王の系譜に連なる者が始めた突飛な行動にその場は静まり返り、誰もが事の行く末を見守っている。
凍りついた空気の中、アデリアーナは公爵家の威厳を保つべく、冷静さを装って聞き返した。
「エドウィン殿下、理由をお聞かせください」
「この後に及んでまだトボケるのか?」
「アデリアーナ様、ちゃんと罪を認めてください。そしたらあたし、全部許しますから」
エドウィンの後ろから躍り出たのは、パステルピンクの髪を振り乱す男爵令嬢パナピーア。
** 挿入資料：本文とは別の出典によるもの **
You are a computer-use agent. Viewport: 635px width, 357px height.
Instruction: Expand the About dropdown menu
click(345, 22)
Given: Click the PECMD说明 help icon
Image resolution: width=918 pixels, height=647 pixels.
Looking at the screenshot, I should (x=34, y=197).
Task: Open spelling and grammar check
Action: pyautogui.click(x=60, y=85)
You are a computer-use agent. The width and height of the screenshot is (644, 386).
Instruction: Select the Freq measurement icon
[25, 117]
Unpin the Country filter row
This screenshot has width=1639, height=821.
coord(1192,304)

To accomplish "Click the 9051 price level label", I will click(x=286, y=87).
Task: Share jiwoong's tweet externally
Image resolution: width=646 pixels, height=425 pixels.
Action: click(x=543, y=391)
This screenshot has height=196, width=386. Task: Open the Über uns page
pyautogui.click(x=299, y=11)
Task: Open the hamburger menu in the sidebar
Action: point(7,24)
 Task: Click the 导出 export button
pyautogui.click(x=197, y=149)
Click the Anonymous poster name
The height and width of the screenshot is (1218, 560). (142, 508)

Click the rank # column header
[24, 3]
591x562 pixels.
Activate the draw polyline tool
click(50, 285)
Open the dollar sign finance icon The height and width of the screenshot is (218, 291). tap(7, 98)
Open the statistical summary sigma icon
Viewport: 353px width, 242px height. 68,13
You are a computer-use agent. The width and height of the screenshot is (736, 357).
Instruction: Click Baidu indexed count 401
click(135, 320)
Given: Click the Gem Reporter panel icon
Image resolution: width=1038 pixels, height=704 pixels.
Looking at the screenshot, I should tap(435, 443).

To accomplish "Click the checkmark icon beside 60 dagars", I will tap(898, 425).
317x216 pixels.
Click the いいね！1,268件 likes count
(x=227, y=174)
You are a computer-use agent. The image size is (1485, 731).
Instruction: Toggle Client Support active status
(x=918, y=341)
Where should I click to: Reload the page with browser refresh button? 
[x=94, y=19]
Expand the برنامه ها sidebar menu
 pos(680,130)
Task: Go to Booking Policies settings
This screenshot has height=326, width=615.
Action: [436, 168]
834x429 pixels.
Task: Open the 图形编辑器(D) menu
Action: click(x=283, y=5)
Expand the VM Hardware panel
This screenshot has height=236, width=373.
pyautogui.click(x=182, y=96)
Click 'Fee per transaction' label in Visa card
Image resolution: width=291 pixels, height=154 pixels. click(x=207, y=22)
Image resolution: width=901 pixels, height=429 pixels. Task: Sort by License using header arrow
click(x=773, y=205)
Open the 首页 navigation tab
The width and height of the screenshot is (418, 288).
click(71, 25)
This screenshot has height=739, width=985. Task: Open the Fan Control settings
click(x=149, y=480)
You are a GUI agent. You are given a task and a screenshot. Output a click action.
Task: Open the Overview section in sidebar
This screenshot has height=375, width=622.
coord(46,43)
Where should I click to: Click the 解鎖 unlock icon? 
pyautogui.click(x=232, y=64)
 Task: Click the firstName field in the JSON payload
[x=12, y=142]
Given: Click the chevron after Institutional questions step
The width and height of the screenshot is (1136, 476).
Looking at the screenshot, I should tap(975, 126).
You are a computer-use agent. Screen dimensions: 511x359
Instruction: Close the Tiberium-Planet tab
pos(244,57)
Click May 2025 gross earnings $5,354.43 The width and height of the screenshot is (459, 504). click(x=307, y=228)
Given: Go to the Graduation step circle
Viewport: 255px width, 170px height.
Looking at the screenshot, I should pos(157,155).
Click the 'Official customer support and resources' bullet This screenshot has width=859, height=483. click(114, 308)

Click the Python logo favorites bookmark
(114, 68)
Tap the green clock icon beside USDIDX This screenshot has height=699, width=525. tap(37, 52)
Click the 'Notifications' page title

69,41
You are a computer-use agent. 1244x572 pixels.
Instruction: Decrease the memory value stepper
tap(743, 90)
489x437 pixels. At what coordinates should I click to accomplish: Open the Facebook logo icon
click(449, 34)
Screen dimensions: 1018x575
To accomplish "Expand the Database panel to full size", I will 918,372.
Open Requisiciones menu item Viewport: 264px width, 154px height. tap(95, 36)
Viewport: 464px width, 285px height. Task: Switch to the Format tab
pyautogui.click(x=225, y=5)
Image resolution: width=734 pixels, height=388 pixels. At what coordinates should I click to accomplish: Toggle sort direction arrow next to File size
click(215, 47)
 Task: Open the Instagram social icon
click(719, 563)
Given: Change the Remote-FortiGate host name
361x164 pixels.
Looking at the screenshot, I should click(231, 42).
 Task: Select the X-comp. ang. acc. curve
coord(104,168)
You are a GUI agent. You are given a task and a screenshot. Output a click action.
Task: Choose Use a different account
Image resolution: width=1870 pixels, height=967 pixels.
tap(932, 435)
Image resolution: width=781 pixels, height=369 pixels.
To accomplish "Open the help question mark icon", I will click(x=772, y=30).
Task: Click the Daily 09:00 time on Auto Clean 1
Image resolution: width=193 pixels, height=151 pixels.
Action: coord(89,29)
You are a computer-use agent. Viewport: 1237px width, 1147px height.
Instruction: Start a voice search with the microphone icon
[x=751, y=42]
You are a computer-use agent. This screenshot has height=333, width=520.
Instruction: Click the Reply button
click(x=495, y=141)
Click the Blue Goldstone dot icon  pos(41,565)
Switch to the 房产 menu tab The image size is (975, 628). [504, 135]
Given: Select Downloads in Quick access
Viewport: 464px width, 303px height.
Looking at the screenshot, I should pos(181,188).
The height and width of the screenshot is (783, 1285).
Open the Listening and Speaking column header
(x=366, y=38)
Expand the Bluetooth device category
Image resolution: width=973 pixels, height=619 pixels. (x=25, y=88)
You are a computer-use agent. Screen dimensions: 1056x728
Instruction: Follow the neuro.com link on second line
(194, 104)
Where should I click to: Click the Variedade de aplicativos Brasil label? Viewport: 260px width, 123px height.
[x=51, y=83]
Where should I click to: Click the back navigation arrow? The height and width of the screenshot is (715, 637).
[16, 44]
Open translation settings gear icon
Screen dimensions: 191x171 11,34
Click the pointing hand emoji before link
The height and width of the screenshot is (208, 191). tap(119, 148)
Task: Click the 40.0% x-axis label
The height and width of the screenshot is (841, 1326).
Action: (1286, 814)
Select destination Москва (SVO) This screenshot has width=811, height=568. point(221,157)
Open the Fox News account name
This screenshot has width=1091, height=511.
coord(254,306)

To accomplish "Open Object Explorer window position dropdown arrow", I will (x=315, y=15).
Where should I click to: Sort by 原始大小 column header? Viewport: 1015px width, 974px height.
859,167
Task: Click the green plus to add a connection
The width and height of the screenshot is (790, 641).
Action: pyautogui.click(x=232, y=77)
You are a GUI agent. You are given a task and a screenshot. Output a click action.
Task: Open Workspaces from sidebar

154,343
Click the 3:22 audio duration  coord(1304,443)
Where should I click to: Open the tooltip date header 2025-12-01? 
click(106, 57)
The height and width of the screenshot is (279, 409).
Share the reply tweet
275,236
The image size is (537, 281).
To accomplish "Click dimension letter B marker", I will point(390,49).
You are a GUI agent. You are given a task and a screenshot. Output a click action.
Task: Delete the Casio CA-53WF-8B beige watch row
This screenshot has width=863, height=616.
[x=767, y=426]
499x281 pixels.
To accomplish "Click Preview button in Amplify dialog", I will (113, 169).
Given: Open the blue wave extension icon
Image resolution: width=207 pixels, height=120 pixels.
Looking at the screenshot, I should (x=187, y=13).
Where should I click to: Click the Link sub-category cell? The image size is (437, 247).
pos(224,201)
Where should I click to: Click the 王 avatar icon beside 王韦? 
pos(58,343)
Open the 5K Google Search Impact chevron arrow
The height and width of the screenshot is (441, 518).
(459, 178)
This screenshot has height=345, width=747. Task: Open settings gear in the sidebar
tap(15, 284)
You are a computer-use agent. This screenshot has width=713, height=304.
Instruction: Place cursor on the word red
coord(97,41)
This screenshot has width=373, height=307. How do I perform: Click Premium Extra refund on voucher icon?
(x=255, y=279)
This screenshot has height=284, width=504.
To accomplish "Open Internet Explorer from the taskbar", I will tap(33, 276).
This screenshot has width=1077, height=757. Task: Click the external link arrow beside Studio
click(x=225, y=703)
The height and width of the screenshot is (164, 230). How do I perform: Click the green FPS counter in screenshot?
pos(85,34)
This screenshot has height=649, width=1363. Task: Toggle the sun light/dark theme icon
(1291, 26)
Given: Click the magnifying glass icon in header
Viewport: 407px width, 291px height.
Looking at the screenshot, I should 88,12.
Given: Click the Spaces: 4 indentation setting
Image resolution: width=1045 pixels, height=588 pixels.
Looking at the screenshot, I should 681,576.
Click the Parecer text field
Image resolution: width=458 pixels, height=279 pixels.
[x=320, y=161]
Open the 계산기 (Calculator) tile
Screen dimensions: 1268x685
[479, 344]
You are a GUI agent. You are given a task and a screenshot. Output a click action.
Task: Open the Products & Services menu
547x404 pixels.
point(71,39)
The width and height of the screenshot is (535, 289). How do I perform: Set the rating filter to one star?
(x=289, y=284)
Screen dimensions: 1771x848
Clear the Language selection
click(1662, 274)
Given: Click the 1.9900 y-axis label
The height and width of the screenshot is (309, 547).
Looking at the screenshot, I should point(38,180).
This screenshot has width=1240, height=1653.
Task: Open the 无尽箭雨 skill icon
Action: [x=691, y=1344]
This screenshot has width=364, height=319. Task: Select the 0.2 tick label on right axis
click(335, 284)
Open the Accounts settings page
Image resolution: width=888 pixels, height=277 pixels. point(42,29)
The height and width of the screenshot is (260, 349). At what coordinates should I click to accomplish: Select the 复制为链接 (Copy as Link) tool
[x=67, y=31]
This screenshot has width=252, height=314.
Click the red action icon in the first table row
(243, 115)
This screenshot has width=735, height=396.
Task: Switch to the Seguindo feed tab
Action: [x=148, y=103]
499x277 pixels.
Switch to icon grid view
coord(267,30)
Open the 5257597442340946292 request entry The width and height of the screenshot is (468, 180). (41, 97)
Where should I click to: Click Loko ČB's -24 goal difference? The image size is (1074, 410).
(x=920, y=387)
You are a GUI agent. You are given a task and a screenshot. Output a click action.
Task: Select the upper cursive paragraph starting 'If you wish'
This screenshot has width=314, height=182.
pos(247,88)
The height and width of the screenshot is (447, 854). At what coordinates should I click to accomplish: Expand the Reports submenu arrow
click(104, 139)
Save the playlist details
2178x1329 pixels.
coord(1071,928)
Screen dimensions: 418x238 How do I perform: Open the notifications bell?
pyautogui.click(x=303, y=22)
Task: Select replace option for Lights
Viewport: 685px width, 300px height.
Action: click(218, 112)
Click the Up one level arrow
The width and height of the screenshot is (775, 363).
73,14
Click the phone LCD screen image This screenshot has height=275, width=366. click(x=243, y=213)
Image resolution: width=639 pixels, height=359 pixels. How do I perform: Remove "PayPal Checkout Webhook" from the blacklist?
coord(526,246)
王太子はそんな彼女を庇うように腰に腕を回して引き寄せた。
「証拠はありますの?」
「貴女は本当に自分の間違いを認めないのですね。証人ならいくらでも用意できますよ」
横から口を出したのは、黒髪に公爵家特有の金の瞳を輝かせたアンセム、王太子の側近だ。
彼もパナピーアの味方らしい。
「あぁ、今からもみ消そうとしても無駄だぞ」
「姉上、もうこれ以上罪を重ねないでください」
赤毛の騎士団長子息ガイウスと、アデリアーナの義弟セドリックが畳み掛けるように発言した。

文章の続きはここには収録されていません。